How Model Inheritance Works
As mentioned above, several aspects of a model will get inherited from ancestor models. They are explained in detail below:
Levels and Fields
All fields from the first level of a model will get inherited by a child model, and exist within the first level of the child. Inherited fields are not removable, and only editable to a certain degree. The following properties are not editable:
Name
Type
any type-specific properties (for example, the enumeration type in a String Enumeration field)

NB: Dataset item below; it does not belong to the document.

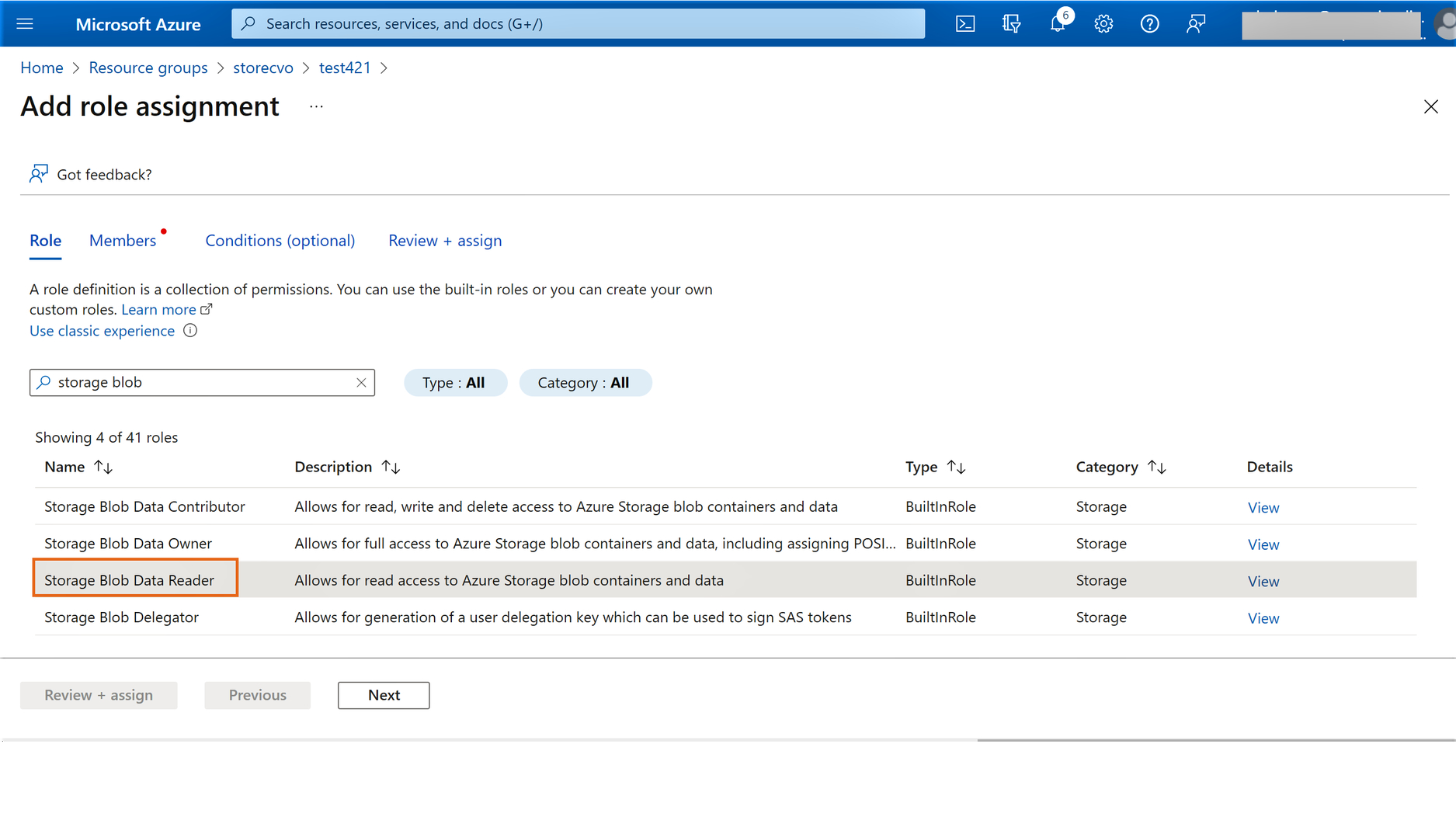This screenshot has height=824, width=1456.
Task: Open the Type : All filter
Action: click(454, 383)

The rest of the properties are editable:
Description
Key Field
Column Name
all other fields that are strictly DB-related
Child levels will also get inherited, for multi-level models. Below is an example of an inherited child level. As you can see, the level has:
Intrinsic fields: ChildLvlTwoNK, ChildLvlTwoField
Fields inherited from the corresponding level on the parent model: ChildLvlTwoNK, ChildLvlTwoField
Natural keys denormalized from parent levels: ChildNK, ParentNK, GrandparentNK
Every level needs its own natural key. Otherwise, you will not be able to create more than one record at the child level for each record at its parent level. In our example above, ChildLevelTwo MUST have a natural key (it can be defined intrinsically or on a parent model if that level is inherited). The studio does not allow to create a model without its own natural key.
Actions, Views, and State Machines
In the MPT, actions and views from ancestor models are inherited and displayed in italics, like fields in the Model Editor. They behave the same as views and actions inherited from the same model in another MPT (module); views' permissions can only be modified, and all aspects of actions can be overridden.
If an intrinsically-defined view or action shares the same name as an inherited view or action, the intrinsic one will override the inherited one and the inherited one will be crossed out in the list:
State Machines can be inherited just as they are from the same model in another module. When the override checkbox is checked, a drop-down appears with the option to select an inherited state machine or define your own:
In the SPT, nothing is inherited between custom models. Actions and views that are inherited within the MPT are brought down for their respective custom models, but there is no inheritance beyond that.
Java Classes and Database Tables
Model subtypes are easily implemented in Java using the extends keyword, so each Model's Java class holds its own intrinsic fields, and the developer can still access inherited fields via methods on the superclass.
Database tables, on the other hand, hold all fields for a model, both intrinsic and inherited.